Monday, February 4, 2013

Starting arrows, finishing goggles

I've started working on a few arrows this week.  I have an order for a few Copper Inuit arrow reproductions and I'll probably work on a couple extra arrows for myself.  I need some blunts, if I'm going to try small game hunting with the Tuktut Nogait bow.  I finished up a couple pairs of spruce snow goggles last week as well and include the final photos here.
To fletch the arrows, I'll be using wing feathers from a ptarmigan (known locally as partridge).      Lee Gilbert over at A Whole Bunch of Ings found a wing for me in his freezer.  The feathers are nice and white, with just enough speckles on them to make them interesting.  I suspect I'll go through all of the flight feathers from this particular wing on th current batch of arrows, which means I should think about acquiring more.  Do you have a Ptarmigan in your freezer?

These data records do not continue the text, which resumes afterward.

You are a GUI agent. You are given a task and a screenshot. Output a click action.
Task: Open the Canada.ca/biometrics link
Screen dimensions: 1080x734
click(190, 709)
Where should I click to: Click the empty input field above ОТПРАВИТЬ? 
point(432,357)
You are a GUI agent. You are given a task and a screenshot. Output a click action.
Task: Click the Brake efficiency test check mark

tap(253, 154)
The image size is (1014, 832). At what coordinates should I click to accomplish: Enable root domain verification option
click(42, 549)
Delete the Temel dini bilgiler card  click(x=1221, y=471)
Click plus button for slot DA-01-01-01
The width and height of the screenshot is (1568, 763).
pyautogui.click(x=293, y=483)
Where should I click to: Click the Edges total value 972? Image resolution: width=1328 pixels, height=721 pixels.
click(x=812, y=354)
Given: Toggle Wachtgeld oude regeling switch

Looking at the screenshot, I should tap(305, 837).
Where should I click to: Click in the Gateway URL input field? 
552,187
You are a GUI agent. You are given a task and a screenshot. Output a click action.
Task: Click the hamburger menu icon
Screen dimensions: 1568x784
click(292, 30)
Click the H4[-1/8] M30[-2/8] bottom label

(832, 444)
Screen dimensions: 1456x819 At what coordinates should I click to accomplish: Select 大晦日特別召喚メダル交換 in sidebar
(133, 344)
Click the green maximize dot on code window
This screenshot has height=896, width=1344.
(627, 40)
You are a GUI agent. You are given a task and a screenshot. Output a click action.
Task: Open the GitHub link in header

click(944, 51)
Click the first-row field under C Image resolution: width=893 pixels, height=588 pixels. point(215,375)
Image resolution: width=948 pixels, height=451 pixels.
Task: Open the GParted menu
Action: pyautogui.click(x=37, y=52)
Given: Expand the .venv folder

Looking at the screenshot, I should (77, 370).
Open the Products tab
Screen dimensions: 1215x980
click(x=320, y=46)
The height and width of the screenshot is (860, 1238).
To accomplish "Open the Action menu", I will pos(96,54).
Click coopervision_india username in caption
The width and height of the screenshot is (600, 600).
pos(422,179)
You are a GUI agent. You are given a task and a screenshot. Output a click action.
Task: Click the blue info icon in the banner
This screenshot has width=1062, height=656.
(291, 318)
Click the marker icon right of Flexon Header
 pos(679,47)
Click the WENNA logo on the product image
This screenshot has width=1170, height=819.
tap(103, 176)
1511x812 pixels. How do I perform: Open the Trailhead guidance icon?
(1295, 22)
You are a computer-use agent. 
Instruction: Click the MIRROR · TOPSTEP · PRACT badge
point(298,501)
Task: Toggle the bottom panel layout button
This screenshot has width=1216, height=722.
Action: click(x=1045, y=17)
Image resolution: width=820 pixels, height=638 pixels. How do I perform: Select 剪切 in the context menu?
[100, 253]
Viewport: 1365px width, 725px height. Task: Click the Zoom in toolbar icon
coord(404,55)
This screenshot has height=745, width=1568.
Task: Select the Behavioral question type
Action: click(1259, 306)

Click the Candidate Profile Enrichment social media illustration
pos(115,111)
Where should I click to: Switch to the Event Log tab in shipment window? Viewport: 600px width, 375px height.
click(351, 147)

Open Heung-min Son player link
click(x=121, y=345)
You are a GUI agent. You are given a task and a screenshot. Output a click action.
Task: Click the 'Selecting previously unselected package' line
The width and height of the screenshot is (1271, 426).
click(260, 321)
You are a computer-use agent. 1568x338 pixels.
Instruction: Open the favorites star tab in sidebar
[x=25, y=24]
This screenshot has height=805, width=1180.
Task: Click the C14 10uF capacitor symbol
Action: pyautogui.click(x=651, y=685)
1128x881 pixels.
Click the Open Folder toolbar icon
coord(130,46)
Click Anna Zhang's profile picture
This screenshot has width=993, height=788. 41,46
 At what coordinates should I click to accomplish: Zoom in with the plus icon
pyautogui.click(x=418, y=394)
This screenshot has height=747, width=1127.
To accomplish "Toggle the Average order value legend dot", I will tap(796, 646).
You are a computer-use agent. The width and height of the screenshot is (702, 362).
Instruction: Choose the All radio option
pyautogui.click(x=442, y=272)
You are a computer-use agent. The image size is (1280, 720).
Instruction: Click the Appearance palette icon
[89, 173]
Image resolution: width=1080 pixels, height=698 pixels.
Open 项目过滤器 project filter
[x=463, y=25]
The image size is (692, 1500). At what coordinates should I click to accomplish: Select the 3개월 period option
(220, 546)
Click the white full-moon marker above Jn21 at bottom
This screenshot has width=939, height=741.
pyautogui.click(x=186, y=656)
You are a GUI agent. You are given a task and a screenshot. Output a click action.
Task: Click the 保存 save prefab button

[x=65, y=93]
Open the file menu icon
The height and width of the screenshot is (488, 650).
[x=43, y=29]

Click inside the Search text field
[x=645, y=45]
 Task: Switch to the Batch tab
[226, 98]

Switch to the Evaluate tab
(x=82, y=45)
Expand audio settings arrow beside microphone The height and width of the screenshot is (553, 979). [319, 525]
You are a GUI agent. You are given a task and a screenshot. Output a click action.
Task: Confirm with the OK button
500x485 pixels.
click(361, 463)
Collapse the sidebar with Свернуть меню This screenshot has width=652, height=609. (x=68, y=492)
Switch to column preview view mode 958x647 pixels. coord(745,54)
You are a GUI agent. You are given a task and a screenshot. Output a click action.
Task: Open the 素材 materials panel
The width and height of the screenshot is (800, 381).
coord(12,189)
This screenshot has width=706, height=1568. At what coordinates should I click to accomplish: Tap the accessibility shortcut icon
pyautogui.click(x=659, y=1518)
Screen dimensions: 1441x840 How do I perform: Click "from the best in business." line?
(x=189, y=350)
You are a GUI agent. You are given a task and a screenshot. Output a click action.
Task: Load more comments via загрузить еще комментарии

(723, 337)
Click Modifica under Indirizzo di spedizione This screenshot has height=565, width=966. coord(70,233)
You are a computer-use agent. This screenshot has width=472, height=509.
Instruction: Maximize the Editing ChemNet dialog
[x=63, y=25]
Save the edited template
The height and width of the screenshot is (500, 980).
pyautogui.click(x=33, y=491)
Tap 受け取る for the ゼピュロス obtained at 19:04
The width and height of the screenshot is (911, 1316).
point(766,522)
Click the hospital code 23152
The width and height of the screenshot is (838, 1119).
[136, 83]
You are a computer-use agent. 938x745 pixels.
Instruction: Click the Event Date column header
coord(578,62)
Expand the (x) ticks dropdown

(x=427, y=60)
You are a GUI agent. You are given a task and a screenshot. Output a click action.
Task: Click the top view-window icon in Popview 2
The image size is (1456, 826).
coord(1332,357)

For the arrowheads, I've hammered some old copper pipe flat.  There's still a fair bit of drilling, sharpening, shaping, and antiquing to go into them, but they are starting to take shape.  For the rest of the arrows, I will use antler foreshafts and most likely pine for the main shaft.  There is a small copper rivet to hold the arrowhead in place and the two feathers will be tied on with sinew.  I'm using the same design as these Copper Inuit arrows that I reproduced a couple years back. 

Finally, here's the Wapusk goggles that I put in the mail for the client at the end of last week.  There's not much extra work done to them since I last showed the photos, except they have the braided artificial sinew headband added.

This pair is for me.  Its based on a pair of goggles that we found in 2010 on Baffin Island.  I braided real sinew for the  straps and, like the wapusk goggles above, I finished the wood with heavy burnishing with antler and ivory.  I had a small, broken ivory bird sitting on my desk that I used to polish the wood.